I've had my play for three months now and haven't had any babies. How do I make my fishies make fishy love? I want their children!

I have a ten-gallon set up for the fry and I'm installing a sponge filter rather than one that hangs over the side. Now all I need is for them to have themselves some fishy sex and give me babies. Anything I can do to urge this along? Currently I have 5 female and 3 male platy in a 60-gallon.


----------



## Phantom_Ram (Oct 23, 2008)

Try and put the platys in the 10 gallon, maybe they're breeding and the babies are being eaten.


----------



## InuGirlTeen (Oct 26, 2008)

Okay, so I don't know how I missed it but one of my female platy [a sunburst, actually] is massive and has a very dark spot on both sides near her anal fin. I put her in the 10-gallon. Should I put another fish in with her or leave her alone? About how long after I can see the eyes of the fry are they born? I know the total gestation period length but I've no idea what stage she is at.


----------



## Phantom_Ram (Oct 23, 2008)

If she's the only pone that's prego, then just put her in the tank, you should see them after birth, but they'll be tiny 
if you have some java moss or some bundles of anachris I would suggest adding it into the 10 gallong to give the babies some places to hide.


----------



## TheOldSalt (Jan 28, 2005)

Make sure she's comfy and well fed so as to prevent baby-eating.


----------



## InuGirlTeen (Oct 26, 2008)

Oh wow! I came home today and there are five platy fry in my tank!
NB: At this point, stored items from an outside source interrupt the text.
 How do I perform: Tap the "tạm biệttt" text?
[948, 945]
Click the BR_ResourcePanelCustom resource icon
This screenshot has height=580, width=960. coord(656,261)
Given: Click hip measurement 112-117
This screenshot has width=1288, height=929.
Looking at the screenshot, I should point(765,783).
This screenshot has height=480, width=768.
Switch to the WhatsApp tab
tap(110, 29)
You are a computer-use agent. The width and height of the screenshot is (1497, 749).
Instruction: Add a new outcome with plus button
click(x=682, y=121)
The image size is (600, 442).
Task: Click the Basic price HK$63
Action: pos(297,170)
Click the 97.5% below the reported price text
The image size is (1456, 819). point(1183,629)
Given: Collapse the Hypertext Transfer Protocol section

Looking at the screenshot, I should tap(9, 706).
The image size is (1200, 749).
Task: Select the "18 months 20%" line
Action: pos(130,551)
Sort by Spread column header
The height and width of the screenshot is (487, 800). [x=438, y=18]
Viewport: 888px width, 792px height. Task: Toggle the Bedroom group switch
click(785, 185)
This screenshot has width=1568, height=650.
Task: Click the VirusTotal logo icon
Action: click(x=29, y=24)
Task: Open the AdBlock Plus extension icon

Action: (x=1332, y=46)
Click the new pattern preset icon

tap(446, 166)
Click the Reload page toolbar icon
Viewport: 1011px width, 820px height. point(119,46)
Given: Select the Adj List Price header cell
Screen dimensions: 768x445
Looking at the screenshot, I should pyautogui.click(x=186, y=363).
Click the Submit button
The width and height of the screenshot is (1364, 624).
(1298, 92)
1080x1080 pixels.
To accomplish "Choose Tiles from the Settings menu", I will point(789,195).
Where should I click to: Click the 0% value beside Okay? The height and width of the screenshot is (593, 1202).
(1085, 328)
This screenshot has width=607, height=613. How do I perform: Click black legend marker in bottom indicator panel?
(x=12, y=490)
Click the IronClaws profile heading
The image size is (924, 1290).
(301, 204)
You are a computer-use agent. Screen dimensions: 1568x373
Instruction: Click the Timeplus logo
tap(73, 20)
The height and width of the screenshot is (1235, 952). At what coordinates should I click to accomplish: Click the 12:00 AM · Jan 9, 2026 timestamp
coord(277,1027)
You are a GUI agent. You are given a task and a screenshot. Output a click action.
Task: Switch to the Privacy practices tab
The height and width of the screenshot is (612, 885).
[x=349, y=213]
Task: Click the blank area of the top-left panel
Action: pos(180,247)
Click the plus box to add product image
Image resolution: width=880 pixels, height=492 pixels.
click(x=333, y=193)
I don't know when she had them or if she's done. Should I wait until morning to put her back into my 60-gallon? I don't want her to eat her babies but I don't want her to be moved if she will have more.


----------



## Phantom_Ram (Oct 23, 2008)

If you have some live plants add them into the tank, or run to your lfs and get some anachris and float it, leave her in there for an extra day or two.


----------



## InuGirlTeen (Oct 26, 2008)

Phantom_Ram said:


> If you have some live plants add them into the tank, or run to your lfs and get some anachris and float it, leave her in there for an extra day or two.


lfs?


----------



## Phantom_Ram (Oct 23, 2008)

Local Fish Store


----------